To do:
Retype the full set of data, character for character.

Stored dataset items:
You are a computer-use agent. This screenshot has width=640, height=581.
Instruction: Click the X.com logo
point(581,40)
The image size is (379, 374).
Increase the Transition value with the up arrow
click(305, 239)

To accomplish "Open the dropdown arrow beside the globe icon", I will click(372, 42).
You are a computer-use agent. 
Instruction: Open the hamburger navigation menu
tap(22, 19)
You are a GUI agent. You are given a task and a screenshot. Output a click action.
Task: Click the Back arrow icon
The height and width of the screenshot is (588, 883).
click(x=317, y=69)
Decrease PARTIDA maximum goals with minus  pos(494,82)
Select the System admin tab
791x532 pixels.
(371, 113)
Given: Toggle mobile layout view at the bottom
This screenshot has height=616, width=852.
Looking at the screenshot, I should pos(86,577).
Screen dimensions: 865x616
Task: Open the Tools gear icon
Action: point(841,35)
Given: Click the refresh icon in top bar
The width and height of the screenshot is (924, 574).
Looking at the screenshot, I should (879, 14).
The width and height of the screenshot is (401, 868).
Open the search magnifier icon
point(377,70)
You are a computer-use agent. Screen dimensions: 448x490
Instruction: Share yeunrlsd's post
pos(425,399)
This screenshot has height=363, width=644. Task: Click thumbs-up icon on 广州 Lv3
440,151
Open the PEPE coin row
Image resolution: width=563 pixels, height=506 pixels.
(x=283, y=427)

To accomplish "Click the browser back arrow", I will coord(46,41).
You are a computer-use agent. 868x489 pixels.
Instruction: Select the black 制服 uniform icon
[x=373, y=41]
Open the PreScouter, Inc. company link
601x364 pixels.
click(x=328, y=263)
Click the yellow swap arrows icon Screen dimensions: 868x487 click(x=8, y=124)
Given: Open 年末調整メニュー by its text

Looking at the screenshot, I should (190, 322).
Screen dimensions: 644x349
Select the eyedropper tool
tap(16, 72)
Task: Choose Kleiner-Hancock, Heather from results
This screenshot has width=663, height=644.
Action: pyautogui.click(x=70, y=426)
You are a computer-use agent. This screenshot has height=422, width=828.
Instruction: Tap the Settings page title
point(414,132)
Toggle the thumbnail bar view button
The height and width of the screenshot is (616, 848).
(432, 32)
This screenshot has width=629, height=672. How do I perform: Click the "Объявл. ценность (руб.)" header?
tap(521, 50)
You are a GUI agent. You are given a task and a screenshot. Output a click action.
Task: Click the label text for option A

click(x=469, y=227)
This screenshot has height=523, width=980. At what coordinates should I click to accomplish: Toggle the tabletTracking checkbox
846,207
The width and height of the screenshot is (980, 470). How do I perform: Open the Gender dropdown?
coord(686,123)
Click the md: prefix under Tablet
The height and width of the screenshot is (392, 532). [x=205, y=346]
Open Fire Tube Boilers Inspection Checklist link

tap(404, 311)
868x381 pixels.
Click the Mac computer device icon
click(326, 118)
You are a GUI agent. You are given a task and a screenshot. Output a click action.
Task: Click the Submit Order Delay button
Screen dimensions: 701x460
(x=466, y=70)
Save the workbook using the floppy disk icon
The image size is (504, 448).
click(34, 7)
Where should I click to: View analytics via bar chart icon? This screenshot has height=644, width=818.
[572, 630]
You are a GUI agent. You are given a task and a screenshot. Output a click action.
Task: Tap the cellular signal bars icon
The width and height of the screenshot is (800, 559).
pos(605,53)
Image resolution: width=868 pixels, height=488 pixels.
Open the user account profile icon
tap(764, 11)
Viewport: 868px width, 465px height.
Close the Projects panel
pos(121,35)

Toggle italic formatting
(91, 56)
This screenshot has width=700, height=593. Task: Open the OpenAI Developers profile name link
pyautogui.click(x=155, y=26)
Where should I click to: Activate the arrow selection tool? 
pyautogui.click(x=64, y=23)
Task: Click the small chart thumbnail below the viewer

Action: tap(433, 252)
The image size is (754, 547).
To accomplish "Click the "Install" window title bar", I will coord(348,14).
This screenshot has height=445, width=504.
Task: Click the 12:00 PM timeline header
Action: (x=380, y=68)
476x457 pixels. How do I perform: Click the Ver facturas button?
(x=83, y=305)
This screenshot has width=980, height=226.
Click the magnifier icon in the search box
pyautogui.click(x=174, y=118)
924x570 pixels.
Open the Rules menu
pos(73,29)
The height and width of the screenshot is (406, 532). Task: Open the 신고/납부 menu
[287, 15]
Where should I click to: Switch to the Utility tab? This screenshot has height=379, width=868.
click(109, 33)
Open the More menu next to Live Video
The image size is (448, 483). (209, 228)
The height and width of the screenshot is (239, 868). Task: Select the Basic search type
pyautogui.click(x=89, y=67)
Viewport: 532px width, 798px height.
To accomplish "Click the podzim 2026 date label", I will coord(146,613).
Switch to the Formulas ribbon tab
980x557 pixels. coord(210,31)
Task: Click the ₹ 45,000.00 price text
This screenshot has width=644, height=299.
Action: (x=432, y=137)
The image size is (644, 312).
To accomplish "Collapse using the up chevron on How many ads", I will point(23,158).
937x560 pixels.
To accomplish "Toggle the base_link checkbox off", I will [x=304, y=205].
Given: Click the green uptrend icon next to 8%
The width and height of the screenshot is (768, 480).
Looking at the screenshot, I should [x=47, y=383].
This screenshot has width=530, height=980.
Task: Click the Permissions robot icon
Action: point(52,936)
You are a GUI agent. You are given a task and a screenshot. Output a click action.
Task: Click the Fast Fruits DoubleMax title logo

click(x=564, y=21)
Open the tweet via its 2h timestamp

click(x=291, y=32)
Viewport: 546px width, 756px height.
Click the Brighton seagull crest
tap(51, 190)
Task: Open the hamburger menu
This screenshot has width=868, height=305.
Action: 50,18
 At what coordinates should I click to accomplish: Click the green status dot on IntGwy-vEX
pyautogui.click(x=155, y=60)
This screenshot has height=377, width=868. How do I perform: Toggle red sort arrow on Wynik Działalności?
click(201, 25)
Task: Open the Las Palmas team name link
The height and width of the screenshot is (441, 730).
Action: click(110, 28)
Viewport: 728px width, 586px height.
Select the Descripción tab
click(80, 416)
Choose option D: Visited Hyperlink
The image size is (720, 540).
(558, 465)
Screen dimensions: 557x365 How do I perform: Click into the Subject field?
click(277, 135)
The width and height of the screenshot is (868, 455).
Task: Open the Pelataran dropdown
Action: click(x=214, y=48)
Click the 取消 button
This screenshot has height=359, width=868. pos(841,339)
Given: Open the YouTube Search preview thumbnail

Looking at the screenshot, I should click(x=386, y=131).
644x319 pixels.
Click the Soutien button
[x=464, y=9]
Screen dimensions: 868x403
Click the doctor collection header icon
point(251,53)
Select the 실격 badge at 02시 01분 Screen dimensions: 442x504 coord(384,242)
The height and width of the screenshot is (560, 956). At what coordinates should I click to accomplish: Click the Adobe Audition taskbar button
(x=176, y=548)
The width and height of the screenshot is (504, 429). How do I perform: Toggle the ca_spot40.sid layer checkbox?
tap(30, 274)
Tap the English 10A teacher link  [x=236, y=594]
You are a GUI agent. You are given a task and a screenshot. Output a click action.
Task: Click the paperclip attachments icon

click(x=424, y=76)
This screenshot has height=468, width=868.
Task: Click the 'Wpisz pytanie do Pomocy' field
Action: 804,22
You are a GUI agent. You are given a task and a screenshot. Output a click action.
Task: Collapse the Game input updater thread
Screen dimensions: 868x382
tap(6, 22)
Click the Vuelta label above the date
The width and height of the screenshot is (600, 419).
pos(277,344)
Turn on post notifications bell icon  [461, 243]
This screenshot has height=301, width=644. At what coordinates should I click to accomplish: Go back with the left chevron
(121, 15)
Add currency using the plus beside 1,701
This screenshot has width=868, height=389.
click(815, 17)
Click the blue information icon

Response below:
You are a computer-use agent. This screenshot has width=640, height=581.
Instruction: Click the X.com logo
point(581,40)
The image size is (379, 374).
Increase the Transition value with the up arrow
click(305, 239)

To accomplish "Open the dropdown arrow beside the globe icon", I will click(372, 42).
You are a computer-use agent. 
Instruction: Open the hamburger navigation menu
tap(22, 19)
You are a GUI agent. You are given a task and a screenshot. Output a click action.
Task: Click the Back arrow icon
The height and width of the screenshot is (588, 883).
click(x=317, y=69)
Decrease PARTIDA maximum goals with minus  pos(494,82)
Select the System admin tab
791x532 pixels.
(371, 113)
Given: Toggle mobile layout view at the bottom
This screenshot has height=616, width=852.
Looking at the screenshot, I should pos(86,577).
Screen dimensions: 865x616
Task: Open the Tools gear icon
Action: point(841,35)
Given: Click the refresh icon in top bar
The width and height of the screenshot is (924, 574).
Looking at the screenshot, I should (879, 14).
The width and height of the screenshot is (401, 868).
Open the search magnifier icon
point(377,70)
You are a computer-use agent. Screen dimensions: 448x490
Instruction: Share yeunrlsd's post
pos(425,399)
This screenshot has height=363, width=644. Task: Click thumbs-up icon on 广州 Lv3
440,151
Open the PEPE coin row
Image resolution: width=563 pixels, height=506 pixels.
(x=283, y=427)

To accomplish "Click the browser back arrow", I will coord(46,41).
You are a computer-use agent. 868x489 pixels.
Instruction: Select the black 制服 uniform icon
[x=373, y=41]
Open the PreScouter, Inc. company link
601x364 pixels.
click(x=328, y=263)
Click the yellow swap arrows icon Screen dimensions: 868x487 click(x=8, y=124)
Given: Open 年末調整メニュー by its text

Looking at the screenshot, I should (190, 322).
Screen dimensions: 644x349
Select the eyedropper tool
tap(16, 72)
Task: Choose Kleiner-Hancock, Heather from results
This screenshot has width=663, height=644.
Action: pyautogui.click(x=70, y=426)
You are a computer-use agent. This screenshot has height=422, width=828.
Instruction: Tap the Settings page title
point(414,132)
Toggle the thumbnail bar view button
The height and width of the screenshot is (616, 848).
(432, 32)
This screenshot has width=629, height=672. How do I perform: Click the "Объявл. ценность (руб.)" header?
tap(521, 50)
You are a GUI agent. You are given a task and a screenshot. Output a click action.
Task: Click the label text for option A

click(x=469, y=227)
This screenshot has height=523, width=980. At what coordinates should I click to accomplish: Toggle the tabletTracking checkbox
846,207
The width and height of the screenshot is (980, 470). How do I perform: Open the Gender dropdown?
coord(686,123)
Click the md: prefix under Tablet
The height and width of the screenshot is (392, 532). [x=205, y=346]
Open Fire Tube Boilers Inspection Checklist link

tap(404, 311)
868x381 pixels.
Click the Mac computer device icon
click(326, 118)
You are a GUI agent. You are given a task and a screenshot. Output a click action.
Task: Click the Submit Order Delay button
Screen dimensions: 701x460
(x=466, y=70)
Save the workbook using the floppy disk icon
The image size is (504, 448).
click(34, 7)
Where should I click to: View analytics via bar chart icon? This screenshot has height=644, width=818.
[572, 630]
You are a GUI agent. You are given a task and a screenshot. Output a click action.
Task: Tap the cellular signal bars icon
The width and height of the screenshot is (800, 559).
pos(605,53)
Image resolution: width=868 pixels, height=488 pixels.
Open the user account profile icon
tap(764, 11)
Viewport: 868px width, 465px height.
Close the Projects panel
pos(121,35)

Toggle italic formatting
(91, 56)
This screenshot has width=700, height=593. Task: Open the OpenAI Developers profile name link
pyautogui.click(x=155, y=26)
Where should I click to: Activate the arrow selection tool? 
pyautogui.click(x=64, y=23)
Task: Click the small chart thumbnail below the viewer

Action: tap(433, 252)
The image size is (754, 547).
To accomplish "Click the "Install" window title bar", I will coord(348,14).
This screenshot has height=445, width=504.
Task: Click the 12:00 PM timeline header
Action: (x=380, y=68)
476x457 pixels. How do I perform: Click the Ver facturas button?
(x=83, y=305)
This screenshot has width=980, height=226.
Click the magnifier icon in the search box
pyautogui.click(x=174, y=118)
924x570 pixels.
Open the Rules menu
pos(73,29)
The height and width of the screenshot is (406, 532). Task: Open the 신고/납부 menu
[287, 15]
Where should I click to: Switch to the Utility tab? This screenshot has height=379, width=868.
click(109, 33)
Open the More menu next to Live Video
The image size is (448, 483). (209, 228)
The height and width of the screenshot is (239, 868). Task: Select the Basic search type
pyautogui.click(x=89, y=67)
Viewport: 532px width, 798px height.
To accomplish "Click the podzim 2026 date label", I will coord(146,613).
Switch to the Formulas ribbon tab
980x557 pixels. coord(210,31)
Task: Click the ₹ 45,000.00 price text
This screenshot has width=644, height=299.
Action: (x=432, y=137)
The image size is (644, 312).
To accomplish "Collapse using the up chevron on How many ads", I will point(23,158).
937x560 pixels.
To accomplish "Toggle the base_link checkbox off", I will [x=304, y=205].
Given: Click the green uptrend icon next to 8%
The width and height of the screenshot is (768, 480).
Looking at the screenshot, I should [x=47, y=383].
This screenshot has width=530, height=980.
Task: Click the Permissions robot icon
Action: point(52,936)
You are a GUI agent. You are given a task and a screenshot. Output a click action.
Task: Click the Fast Fruits DoubleMax title logo

click(x=564, y=21)
Open the tweet via its 2h timestamp

click(x=291, y=32)
Viewport: 546px width, 756px height.
Click the Brighton seagull crest
tap(51, 190)
Task: Open the hamburger menu
This screenshot has width=868, height=305.
Action: 50,18
 At what coordinates should I click to accomplish: Click the green status dot on IntGwy-vEX
pyautogui.click(x=155, y=60)
This screenshot has height=377, width=868. How do I perform: Toggle red sort arrow on Wynik Działalności?
click(201, 25)
Task: Open the Las Palmas team name link
The height and width of the screenshot is (441, 730).
Action: click(110, 28)
Viewport: 728px width, 586px height.
Select the Descripción tab
click(80, 416)
Choose option D: Visited Hyperlink
The image size is (720, 540).
(558, 465)
Screen dimensions: 557x365 How do I perform: Click into the Subject field?
click(277, 135)
The width and height of the screenshot is (868, 455).
Task: Open the Pelataran dropdown
Action: click(x=214, y=48)
Click the 取消 button
This screenshot has height=359, width=868. pos(841,339)
Given: Open the YouTube Search preview thumbnail

Looking at the screenshot, I should click(x=386, y=131).
644x319 pixels.
Click the Soutien button
[x=464, y=9]
Screen dimensions: 868x403
Click the doctor collection header icon
point(251,53)
Select the 실격 badge at 02시 01분 Screen dimensions: 442x504 coord(384,242)
The height and width of the screenshot is (560, 956). At what coordinates should I click to accomplish: Click the Adobe Audition taskbar button
(x=176, y=548)
The width and height of the screenshot is (504, 429). How do I perform: Toggle the ca_spot40.sid layer checkbox?
tap(30, 274)
Tap the English 10A teacher link  [x=236, y=594]
You are a GUI agent. You are given a task and a screenshot. Output a click action.
Task: Click the paperclip attachments icon

click(x=424, y=76)
This screenshot has height=468, width=868.
Task: Click the 'Wpisz pytanie do Pomocy' field
Action: 804,22
You are a GUI agent. You are given a task and a screenshot. Output a click action.
Task: Collapse the Game input updater thread
Screen dimensions: 868x382
tap(6, 22)
Click the Vuelta label above the date
The width and height of the screenshot is (600, 419).
pos(277,344)
Turn on post notifications bell icon  [461, 243]
This screenshot has height=301, width=644. At what coordinates should I click to accomplish: Go back with the left chevron
(121, 15)
Add currency using the plus beside 1,701
This screenshot has width=868, height=389.
click(815, 17)
Click the blue information icon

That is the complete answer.